Microsoft OneDrive for Business (formerly SkyDrive Pro) is Microsoft’s workplace equivalent of OneDrive and comes bundled with most Office 365 subscriptions.  It is designed to give the business control over the employee’s data stored within the synced folders.  However, unlike the consumer version of OneDrive, we found out by accident that what gets synced to the cloud is generally not the same as what gets synced back from the cloud, even when no one has touched the files online or elsewhere.

When OneDrive got stuck in an endless loop of trying to sync a few files and the issue returned when I tried clearing its cache as instructed on Microsoft’s discussion forum, I decided to stop syncing the OneDrive folder and backed it up.  I then deleted the original synced folder and got OneDrive to start syncing it again, so it would get a fresh copy from the cloud.  In an aim to check if any files got damaged due to the earlier syncing issue, I used a utility called MD5summer to create MD5 hashes for its content and repeated this process for the freshly synced folder.  To my surprise, the vast majority of the files showed ‘Checksum did not match’.  Surely most of my files haven’t gone corrupt?

I then started opening various files that failed the MD5 check, but could not find any obvious damage to any file.  That was until I noticed several PHP files from a website theme that also failed the MD5 check.  When I compared them side by side in Notepad++, I noticed straight away a few pieces of code injected into the header that clearly could not have been caused by any form of data corruption.  I knew for sure that neither I nor anyone else would have made these changes as the theme files were from a former website CMS package, so I then tried finding out what was modifying these files.
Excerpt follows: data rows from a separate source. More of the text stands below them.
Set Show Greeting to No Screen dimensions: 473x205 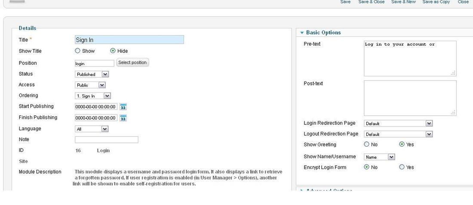(366, 145)
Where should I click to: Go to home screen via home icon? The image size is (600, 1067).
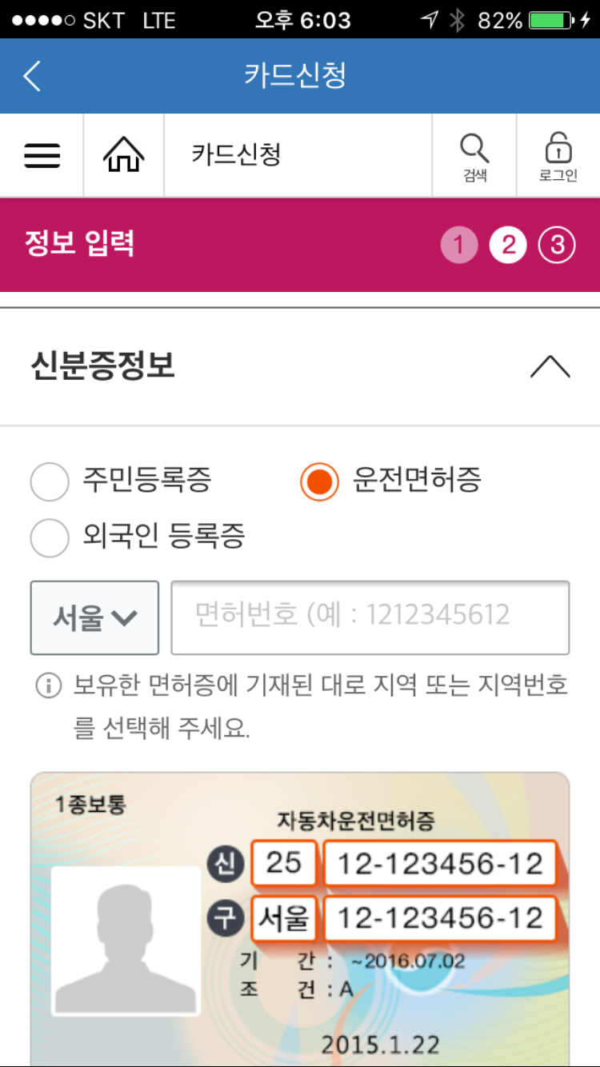coord(123,154)
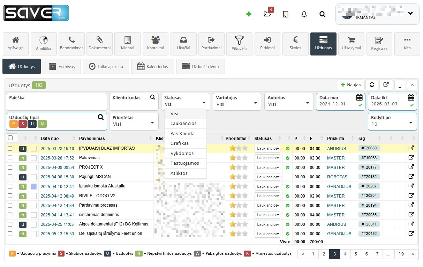Screen dimensions: 423x267
Task: Check the checkbox for Pakavimas task
Action: [x=10, y=158]
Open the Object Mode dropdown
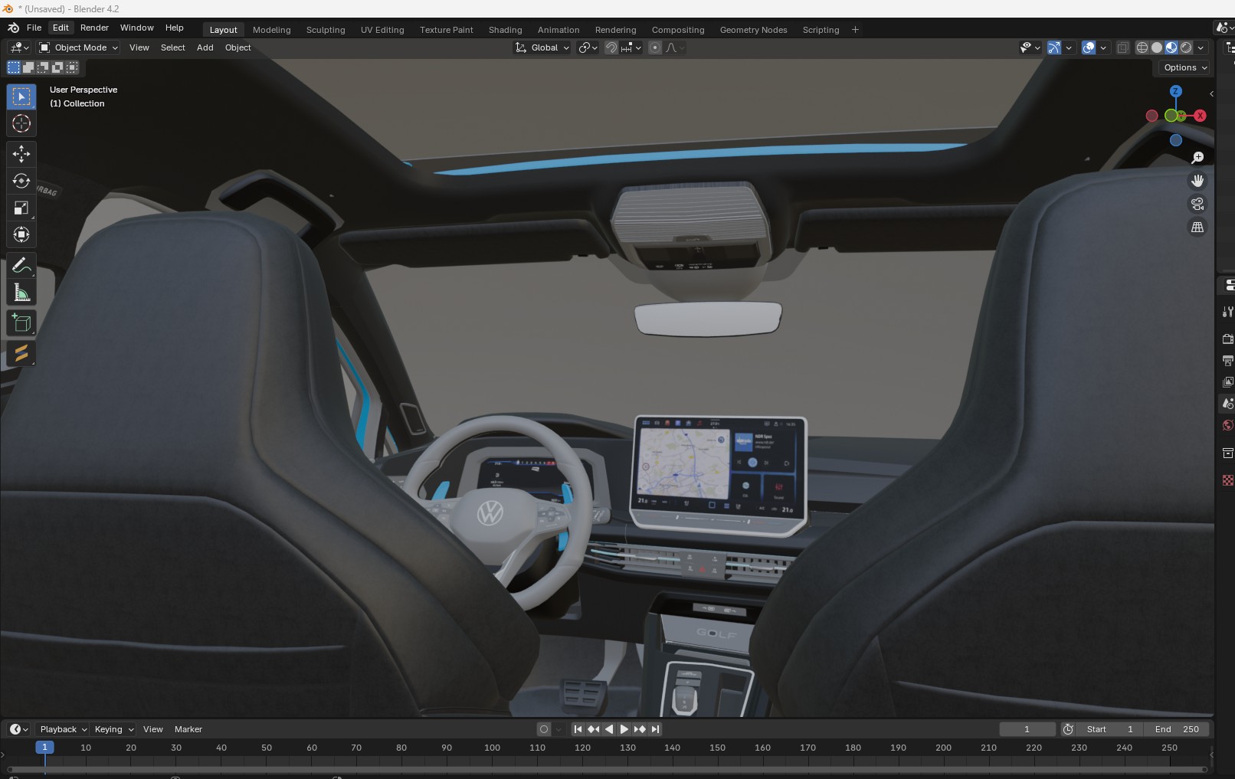 coord(80,47)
To check if OneDrive for Business was the culprit, I created a handful of mostly empty files of different types I frequently use and handwrote a simple PHP file and HTML file in Notepad++, so any modifications would clearly stand out.  I then used MD5summer to create MD5 hashes and then placed these files in a folder for OneDrive for Business to sync.  A few hours later, I booted my laptop which also has OneDrive for Business installed and a moment later, this folder appeared.  I then ran MD5summer and this is what I got:

OneDrive for Business MD5 tests
The following highlighted in red is what OneDrive for Business injected into the HTML file:

OneDrive for Business HTML File Modification
While ‘uuid’ stands for Universally unique identifier, this code “C2F41010-65B3-11d1-A29F-00AA00C14882” remains the same in every PHP and HTML file it modified, including with other users.  Even though this modification does not make the file traceable, this is obviously going to be a nuisance for web developers who use OneDrive for Business to sync web files with each other, especially handwritten files where they don’t expect extra code to be added.

As for Word, Excel and Publisher files (‘docx’, ‘xlsx’ and ‘pub’ file extensions), these grew by about 8KB.  Unlike the web files, these Microsoft Office files had what appears to be uniquely identifiable code added, potentially making it possible to match them to a company and possibly even to a specific user’s account.  To get an idea of what was added, I used 7-Zip to extract the content of the Word file before and after syncing.  There were two ‘.rels’ files and one XML file modified and three folders with files added – ‘customXml’ containing 6 XML files, a folder ‘_rels’ inside this containing three ‘.rels’ files and a ‘[trash]‘ folder containing a ‘0000.dat’ file.  In the ‘docProps’ folder, a file ‘custom.xml’ contains a property with a ‘ContentTypeId’ name attribute with a unique ID.

When I used 7-zip to look inside the two Microsoft Publisher files, the synced Publisher file had a ‘MsoDataStore’ folder added in it, inside which contains 3 folders with gibberish names and 2 XML files inside each.  I found the same ContentTypeID code inside as the Word file and while it matched, it was different to that in files I compared with other users.

Follow us on Facebook / Twitter / Google Plus

Even though OneDrive for Business modified these files, it left the ‘Date Modified’ attribute in every file unchanged, so to an unsuspecting user who just checks when the files were modified, they appear untouched.  For example, the Word file shows a modified time of ’16:14:14’ for both the original and synced file, even though the file sizes are clearly different.  The only files that remain untouched are those that were placed in the synced folder on the original computer, so even if a user checks the files they place in a synced folder, they would not know anything is being modified unless they physically took those files to another computer with the matching synced folder to compare them.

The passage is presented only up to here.